Genetic modifiers in rare disorders: the case of fragile X syndrome

Methods employed in genome-wide association studies are not feasible ways to explore genotype–phenotype associations in rare disorders due to limited statistical power. An alternative approach is to examine relationships among specific single nucleotide polymorphisms (SNPs), selected a priori, and behavioural characteristics. Here, we adopt this strategy to examine relationships between three SNPs (5-HTTLPR, MAOA, COMT) and specific clinically-relevant behaviours that are phenotypic of fragile X syndrome (FXS) but vary in severity and frequency across individuals. Sixty-four males with FXS participated in the current study. Data from standardised informant measures of challenging behaviour (defined as physical aggression, property destruction, stereotyped behaviour, and self-injury), autism symptomatology, attention-deficit-hyperactivity-disorder characteristics, repetitive behaviour and mood/interest and pleasure were compared between each SNP genotype.
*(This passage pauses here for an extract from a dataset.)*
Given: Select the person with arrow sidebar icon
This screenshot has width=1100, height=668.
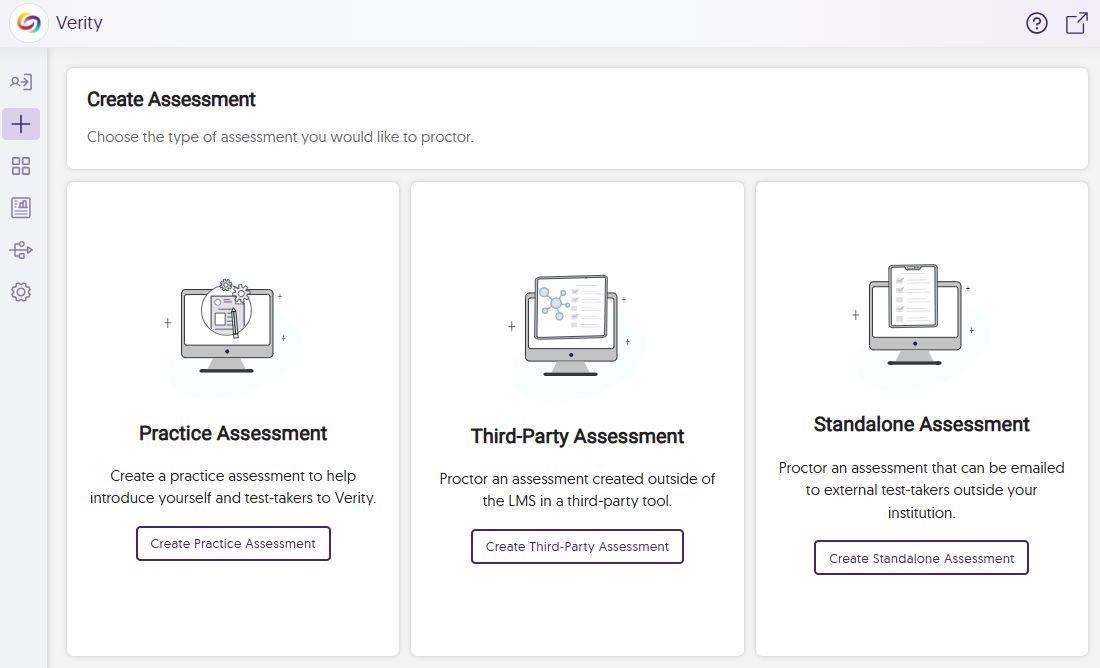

No association was observed between behavioural characteristics and either 5-HTTLPR (serotonin) or MAOA (monoamine oxidase) genotypes. However, compared to the COMT (dopamine) AG and GG genotypes, the AA genotype was associated with greater interest and pleasure in the environment, and with reduced risk for property destruction, stereotyped behaviour and compulsive behaviour. The results suggest that common genetic variation in the COMT genotype affecting dopamine levels in the brain may contribute to the variability of challenging and repetitive behaviours and interest and pleasure in this population. This study identifies a role for additional genetic risk in understanding the neural and genetic mechanisms contributing to phenotypic variability in neurodevelopmental disorders, and highlights the merit of investigating SNPs that are selected a priori on a theoretical basis in rare populations.